Quant aux poids géométriques, leur rôle spécifique reste strictement lié aux opérations de pesée de l’or, qu’il soit en poudre ou sous forme de pépites. Ces poids n’en présentent pas moins un riche décor, dont l’un des motifs les plus marquants est le svastika (croix gammée), signe solaire présent dans beaucoup d’autres cultures, et ce, depuis la plus haute antiquité.Au début du XXe siècle se multiplièrent les tentatives de classification de ces poids selon leur valeur locale, le Ba (équivalant à 2 graines d’Abrus precatorius, ou arbre à chapelet, soit 0,1463 gramme) et le Takou (équivalant à 3 graines, soit 0,2194 gramme).Mais aucun des systèmes proposés n’est parvenu à intégrer de façon rationnelle l’ensemble des poids et des valeurs correspondantes.
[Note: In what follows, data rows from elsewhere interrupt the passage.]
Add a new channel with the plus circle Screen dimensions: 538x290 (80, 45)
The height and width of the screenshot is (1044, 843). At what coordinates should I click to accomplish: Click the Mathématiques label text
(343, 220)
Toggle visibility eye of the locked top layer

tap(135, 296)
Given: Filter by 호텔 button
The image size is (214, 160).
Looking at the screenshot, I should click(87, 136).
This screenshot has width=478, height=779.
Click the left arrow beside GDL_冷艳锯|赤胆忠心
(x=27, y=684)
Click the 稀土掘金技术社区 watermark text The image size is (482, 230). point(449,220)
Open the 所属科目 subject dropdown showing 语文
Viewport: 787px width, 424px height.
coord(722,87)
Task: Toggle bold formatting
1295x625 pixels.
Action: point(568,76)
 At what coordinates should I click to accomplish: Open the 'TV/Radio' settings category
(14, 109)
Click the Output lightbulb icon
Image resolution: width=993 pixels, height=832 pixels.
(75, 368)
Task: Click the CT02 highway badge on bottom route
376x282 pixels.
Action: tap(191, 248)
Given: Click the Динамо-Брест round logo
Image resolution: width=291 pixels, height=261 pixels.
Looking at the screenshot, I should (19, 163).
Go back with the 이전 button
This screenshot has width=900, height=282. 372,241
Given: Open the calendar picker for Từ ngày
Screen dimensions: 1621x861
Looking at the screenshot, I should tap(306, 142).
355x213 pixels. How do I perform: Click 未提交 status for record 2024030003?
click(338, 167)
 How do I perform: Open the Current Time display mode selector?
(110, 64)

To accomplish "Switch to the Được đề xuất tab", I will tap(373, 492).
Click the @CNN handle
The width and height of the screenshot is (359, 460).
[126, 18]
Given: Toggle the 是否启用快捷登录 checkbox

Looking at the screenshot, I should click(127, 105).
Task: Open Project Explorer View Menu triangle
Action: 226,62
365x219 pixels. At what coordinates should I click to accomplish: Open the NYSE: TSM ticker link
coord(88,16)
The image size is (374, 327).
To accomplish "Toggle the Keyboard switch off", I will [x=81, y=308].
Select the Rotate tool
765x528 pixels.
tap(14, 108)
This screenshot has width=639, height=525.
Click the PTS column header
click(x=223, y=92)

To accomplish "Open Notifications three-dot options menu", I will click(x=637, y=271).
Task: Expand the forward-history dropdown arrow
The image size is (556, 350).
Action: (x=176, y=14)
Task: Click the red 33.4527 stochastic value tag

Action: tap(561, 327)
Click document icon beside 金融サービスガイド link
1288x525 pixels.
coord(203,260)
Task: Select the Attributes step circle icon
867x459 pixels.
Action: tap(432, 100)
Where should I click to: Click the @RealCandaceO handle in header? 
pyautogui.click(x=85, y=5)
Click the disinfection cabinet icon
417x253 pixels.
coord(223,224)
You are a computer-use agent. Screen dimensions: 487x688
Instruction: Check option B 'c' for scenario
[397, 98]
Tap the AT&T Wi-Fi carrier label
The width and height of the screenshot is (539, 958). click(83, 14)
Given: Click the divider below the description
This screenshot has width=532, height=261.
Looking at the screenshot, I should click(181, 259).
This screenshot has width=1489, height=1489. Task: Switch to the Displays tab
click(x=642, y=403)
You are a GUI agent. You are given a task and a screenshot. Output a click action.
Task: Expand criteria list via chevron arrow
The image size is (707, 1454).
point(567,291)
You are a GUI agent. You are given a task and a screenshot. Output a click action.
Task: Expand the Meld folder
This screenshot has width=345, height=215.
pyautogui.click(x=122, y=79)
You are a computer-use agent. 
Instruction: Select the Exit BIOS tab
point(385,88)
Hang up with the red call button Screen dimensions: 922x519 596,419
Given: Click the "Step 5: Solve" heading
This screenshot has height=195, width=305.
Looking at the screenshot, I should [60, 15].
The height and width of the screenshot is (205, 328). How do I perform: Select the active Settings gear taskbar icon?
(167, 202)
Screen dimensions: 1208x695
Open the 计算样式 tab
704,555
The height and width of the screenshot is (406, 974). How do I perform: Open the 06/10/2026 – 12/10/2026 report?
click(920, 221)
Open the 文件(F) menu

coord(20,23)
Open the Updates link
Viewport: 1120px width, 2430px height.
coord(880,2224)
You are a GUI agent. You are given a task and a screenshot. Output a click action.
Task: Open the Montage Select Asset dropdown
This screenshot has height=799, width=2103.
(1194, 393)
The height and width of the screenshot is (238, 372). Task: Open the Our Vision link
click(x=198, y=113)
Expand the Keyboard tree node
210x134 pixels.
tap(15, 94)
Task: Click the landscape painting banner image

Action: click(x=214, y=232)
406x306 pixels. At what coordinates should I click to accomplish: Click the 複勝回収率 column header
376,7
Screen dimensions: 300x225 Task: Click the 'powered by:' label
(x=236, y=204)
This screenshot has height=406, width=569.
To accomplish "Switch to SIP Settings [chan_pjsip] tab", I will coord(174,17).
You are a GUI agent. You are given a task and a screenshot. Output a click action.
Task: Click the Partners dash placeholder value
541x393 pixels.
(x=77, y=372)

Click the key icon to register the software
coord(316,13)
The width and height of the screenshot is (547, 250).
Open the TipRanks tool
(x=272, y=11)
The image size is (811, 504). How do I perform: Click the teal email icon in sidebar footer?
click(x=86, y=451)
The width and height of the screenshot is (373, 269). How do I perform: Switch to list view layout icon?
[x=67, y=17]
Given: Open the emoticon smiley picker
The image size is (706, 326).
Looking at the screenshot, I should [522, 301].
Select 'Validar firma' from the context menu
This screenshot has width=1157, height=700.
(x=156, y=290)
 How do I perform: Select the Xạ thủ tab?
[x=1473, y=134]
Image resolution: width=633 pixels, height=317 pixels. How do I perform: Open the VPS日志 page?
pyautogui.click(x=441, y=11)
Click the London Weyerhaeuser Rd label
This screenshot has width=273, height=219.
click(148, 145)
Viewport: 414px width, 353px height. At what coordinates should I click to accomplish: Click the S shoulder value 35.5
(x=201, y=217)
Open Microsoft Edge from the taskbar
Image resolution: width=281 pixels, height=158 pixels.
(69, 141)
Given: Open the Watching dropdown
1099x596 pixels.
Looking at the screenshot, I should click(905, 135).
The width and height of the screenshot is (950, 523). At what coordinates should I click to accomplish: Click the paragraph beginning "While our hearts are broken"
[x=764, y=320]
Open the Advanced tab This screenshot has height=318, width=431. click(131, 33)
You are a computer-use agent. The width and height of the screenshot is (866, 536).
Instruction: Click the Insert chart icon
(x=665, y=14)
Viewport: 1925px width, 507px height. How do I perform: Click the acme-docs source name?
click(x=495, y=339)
Les spécialistes n’ont pas réussi non plus à interpréter les motifs qui décorent ces poids.Remarquons au passage qu’en Occident, nous utilisons nous aussi une unité de poids d’origine végétale, le carat, graine du caroubier,dont la valeur constante est d’environ 0,2 gramme. Le carat, bien des siècles auparavant, était déjà utilisé par les marchands arabes dans le commerce de l’or. Ce sont eux qui lui on donné son nom (qirât = carat).En conclusion, si la signification des poids figuratifs a été partiellement démontrée dans leur symbolisme et leur fonction sociale, les signes qui ornent les poids géométriques restent incompréhensibles, malgré certaines tentatives d’explication. De nos jours, on collectionne ces objets pour leur qualité esthétique et l’intérêt qu’on leur porte n’est pas sans rappeler, dans un autre cadre, celui suscité par les netsukes japonais, breloques sculptées, servant de contrepoids pour différents objets utilitaires, que l’on portait à la ceinture.Les plus anciens de ces poids se distinguent par leur finition soignée, leur patine ainsi que le poli que leur confère une longue utilisation. Quant aux contrefaçons contemporaines, elles pèchent par leur schématisme et présentent le plus souvent des traces de lime. L’absence d’usure naturelle fait également partie des critères d’appréciation au même titre que la rugosité de la surface.